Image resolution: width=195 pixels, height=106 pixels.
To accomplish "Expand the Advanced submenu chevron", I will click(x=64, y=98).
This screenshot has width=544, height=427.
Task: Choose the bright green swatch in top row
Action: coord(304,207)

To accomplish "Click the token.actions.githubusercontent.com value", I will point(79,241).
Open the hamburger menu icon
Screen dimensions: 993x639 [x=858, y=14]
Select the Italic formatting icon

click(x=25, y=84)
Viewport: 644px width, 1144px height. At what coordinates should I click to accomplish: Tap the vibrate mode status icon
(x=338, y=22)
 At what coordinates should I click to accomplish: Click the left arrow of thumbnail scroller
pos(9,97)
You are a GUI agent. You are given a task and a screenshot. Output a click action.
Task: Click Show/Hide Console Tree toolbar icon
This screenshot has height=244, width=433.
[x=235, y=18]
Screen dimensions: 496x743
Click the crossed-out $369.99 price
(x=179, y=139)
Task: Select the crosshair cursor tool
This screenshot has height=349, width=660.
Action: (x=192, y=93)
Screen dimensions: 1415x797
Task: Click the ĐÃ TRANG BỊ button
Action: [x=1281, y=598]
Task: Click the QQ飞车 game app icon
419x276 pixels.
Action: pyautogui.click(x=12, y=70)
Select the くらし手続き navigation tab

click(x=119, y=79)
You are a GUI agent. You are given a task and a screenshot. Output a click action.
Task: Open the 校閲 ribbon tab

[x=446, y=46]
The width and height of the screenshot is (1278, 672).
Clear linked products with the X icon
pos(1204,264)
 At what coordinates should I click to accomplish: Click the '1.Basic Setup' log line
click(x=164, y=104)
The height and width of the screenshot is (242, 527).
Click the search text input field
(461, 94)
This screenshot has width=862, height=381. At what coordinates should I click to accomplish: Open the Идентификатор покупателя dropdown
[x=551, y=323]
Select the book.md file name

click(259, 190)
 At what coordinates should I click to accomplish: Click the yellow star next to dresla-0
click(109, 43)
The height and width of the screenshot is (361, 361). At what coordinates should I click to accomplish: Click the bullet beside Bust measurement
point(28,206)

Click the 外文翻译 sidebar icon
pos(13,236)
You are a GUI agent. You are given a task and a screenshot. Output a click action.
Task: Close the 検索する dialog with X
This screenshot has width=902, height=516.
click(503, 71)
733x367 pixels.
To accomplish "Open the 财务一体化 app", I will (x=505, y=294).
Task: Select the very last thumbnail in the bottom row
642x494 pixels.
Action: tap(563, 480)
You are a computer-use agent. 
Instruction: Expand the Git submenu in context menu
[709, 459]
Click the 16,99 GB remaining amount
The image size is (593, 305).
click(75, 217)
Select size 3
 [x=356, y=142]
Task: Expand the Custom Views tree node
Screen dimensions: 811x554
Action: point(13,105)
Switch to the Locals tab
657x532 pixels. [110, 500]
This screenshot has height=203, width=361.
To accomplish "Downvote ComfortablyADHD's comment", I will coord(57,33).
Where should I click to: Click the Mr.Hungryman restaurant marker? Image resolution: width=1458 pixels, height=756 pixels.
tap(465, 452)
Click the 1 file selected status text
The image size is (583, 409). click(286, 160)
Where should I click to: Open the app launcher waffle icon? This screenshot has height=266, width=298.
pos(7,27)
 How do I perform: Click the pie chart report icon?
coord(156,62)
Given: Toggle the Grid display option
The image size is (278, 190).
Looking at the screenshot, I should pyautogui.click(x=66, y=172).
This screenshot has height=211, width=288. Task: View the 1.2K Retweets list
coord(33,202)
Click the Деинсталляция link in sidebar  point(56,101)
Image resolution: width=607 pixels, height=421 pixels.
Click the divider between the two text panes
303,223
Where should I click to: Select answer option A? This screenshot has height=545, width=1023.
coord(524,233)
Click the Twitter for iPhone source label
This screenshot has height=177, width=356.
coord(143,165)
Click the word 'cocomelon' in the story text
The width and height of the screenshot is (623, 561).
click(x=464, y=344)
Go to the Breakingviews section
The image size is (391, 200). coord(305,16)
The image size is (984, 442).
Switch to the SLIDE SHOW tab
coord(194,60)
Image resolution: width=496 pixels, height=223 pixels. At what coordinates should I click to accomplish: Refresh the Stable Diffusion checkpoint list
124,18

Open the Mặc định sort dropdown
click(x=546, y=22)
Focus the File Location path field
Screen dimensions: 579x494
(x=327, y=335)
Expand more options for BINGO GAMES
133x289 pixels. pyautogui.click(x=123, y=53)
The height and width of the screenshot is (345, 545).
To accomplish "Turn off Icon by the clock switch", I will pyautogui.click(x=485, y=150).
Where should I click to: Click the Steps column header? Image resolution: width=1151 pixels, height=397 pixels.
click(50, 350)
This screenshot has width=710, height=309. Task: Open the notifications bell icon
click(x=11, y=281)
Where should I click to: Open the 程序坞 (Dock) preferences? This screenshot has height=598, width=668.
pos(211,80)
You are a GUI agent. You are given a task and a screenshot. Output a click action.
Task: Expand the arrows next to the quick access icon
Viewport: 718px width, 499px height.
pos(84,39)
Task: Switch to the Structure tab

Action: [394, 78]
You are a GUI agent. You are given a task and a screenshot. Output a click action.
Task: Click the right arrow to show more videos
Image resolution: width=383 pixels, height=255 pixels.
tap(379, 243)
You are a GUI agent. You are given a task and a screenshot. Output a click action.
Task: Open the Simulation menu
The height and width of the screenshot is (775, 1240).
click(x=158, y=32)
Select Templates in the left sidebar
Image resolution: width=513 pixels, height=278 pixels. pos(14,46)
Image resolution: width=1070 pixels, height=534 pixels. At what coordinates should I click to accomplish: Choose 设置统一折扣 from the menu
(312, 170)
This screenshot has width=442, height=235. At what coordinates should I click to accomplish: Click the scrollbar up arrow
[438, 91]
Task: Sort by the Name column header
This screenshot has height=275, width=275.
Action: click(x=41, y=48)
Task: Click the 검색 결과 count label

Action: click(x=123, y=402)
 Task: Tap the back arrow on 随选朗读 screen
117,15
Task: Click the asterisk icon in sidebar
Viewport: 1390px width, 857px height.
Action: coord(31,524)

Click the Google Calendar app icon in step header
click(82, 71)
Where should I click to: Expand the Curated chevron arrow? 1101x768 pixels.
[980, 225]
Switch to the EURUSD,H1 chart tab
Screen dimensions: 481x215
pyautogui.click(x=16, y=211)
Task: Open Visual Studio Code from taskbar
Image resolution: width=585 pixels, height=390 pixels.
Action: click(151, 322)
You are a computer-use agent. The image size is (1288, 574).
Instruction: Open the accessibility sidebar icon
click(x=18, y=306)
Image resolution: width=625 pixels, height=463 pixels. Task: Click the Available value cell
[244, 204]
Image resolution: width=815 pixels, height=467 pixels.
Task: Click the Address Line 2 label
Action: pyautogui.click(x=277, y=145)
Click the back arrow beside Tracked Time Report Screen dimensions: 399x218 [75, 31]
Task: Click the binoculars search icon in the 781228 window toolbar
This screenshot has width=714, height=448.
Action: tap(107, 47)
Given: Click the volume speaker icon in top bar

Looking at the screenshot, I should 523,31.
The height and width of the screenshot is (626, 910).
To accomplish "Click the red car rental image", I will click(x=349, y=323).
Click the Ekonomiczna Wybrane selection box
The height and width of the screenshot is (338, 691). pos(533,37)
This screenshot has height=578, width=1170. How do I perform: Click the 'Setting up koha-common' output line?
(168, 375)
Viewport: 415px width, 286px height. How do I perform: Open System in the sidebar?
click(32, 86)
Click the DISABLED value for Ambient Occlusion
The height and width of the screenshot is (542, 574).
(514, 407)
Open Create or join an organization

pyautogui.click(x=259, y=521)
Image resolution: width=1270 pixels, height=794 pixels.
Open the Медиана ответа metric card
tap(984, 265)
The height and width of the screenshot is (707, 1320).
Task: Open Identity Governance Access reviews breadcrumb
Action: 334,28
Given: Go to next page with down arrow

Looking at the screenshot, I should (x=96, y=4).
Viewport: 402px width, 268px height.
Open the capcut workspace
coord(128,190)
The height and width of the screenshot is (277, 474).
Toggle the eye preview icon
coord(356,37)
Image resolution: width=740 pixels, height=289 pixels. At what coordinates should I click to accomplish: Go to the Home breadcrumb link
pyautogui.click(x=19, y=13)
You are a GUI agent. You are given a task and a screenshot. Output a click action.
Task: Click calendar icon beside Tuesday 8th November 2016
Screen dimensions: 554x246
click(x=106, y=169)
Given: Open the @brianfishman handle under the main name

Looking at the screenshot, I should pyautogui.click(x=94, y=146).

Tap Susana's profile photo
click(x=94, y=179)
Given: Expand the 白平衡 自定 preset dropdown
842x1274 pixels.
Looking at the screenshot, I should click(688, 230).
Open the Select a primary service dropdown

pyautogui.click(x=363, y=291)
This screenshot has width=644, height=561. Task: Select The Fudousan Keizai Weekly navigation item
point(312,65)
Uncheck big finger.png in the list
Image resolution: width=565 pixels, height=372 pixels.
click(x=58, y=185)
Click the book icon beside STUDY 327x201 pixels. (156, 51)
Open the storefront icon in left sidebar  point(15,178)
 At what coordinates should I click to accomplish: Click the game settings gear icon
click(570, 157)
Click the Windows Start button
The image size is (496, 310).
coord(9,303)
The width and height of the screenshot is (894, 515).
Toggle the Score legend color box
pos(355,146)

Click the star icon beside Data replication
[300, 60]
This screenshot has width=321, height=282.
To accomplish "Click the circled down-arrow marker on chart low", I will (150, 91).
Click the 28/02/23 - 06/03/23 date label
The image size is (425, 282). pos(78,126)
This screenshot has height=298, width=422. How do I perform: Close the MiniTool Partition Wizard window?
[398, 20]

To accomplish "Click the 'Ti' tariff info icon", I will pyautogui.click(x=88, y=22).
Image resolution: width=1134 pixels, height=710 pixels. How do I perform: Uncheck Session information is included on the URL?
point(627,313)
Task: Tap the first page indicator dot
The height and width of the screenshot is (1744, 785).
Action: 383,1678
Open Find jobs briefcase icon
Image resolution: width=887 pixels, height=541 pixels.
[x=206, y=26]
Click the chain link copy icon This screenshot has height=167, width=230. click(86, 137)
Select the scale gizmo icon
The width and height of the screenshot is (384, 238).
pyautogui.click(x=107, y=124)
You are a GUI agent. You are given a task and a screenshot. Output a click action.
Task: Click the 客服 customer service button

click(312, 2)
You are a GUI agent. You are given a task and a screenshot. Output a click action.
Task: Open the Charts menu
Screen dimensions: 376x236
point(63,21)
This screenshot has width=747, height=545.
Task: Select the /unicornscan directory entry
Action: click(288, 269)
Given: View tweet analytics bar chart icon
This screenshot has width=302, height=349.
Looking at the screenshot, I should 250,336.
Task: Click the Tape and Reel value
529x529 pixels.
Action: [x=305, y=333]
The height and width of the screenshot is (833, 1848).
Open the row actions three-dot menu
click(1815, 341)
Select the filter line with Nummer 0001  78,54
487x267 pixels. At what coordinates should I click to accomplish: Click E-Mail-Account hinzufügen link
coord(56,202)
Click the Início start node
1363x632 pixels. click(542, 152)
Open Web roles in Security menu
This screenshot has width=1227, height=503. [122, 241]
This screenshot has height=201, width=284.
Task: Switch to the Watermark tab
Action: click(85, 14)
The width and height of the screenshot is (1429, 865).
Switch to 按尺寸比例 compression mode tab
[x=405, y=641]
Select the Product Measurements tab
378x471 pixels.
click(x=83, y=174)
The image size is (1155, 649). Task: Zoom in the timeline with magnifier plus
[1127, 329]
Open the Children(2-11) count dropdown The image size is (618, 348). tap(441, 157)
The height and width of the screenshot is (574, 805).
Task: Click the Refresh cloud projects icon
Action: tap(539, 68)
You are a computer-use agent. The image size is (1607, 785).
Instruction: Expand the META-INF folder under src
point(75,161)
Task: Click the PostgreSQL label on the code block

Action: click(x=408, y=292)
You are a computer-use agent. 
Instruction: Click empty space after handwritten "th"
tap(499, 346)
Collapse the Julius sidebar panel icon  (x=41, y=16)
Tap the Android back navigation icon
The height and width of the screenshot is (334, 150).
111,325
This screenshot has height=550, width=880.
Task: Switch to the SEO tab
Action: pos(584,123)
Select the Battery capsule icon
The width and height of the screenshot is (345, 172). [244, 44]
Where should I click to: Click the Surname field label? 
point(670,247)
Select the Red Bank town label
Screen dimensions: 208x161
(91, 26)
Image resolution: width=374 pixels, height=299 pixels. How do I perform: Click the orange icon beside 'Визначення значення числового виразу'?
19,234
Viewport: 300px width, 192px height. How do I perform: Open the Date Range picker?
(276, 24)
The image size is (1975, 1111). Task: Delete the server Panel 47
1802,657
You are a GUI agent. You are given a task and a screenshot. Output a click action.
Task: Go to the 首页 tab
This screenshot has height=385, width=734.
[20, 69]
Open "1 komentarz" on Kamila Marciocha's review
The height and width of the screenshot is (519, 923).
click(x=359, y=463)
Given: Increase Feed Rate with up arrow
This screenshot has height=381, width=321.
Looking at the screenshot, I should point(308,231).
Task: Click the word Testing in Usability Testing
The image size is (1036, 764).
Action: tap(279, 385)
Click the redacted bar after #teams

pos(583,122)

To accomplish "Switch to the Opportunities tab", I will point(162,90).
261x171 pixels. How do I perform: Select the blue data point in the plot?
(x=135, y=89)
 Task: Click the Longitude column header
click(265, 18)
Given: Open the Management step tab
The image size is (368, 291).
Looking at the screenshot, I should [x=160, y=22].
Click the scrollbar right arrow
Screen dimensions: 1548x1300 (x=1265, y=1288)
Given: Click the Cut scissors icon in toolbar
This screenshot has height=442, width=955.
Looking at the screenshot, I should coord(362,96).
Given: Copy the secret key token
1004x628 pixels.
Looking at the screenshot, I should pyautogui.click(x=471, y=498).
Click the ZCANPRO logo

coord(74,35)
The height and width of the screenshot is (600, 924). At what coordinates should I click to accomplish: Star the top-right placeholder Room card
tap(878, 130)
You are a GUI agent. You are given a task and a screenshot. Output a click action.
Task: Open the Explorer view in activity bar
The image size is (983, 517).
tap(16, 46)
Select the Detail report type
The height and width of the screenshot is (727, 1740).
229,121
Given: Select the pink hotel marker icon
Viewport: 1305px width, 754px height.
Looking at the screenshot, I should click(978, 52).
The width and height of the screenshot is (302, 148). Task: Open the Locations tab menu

Task directions: Whenever "word" occurs in a line of the entries, copy that line.

Response to the task:
Click the word 'cocomelon' in the story text
Task: Click the word Testing in Usability Testing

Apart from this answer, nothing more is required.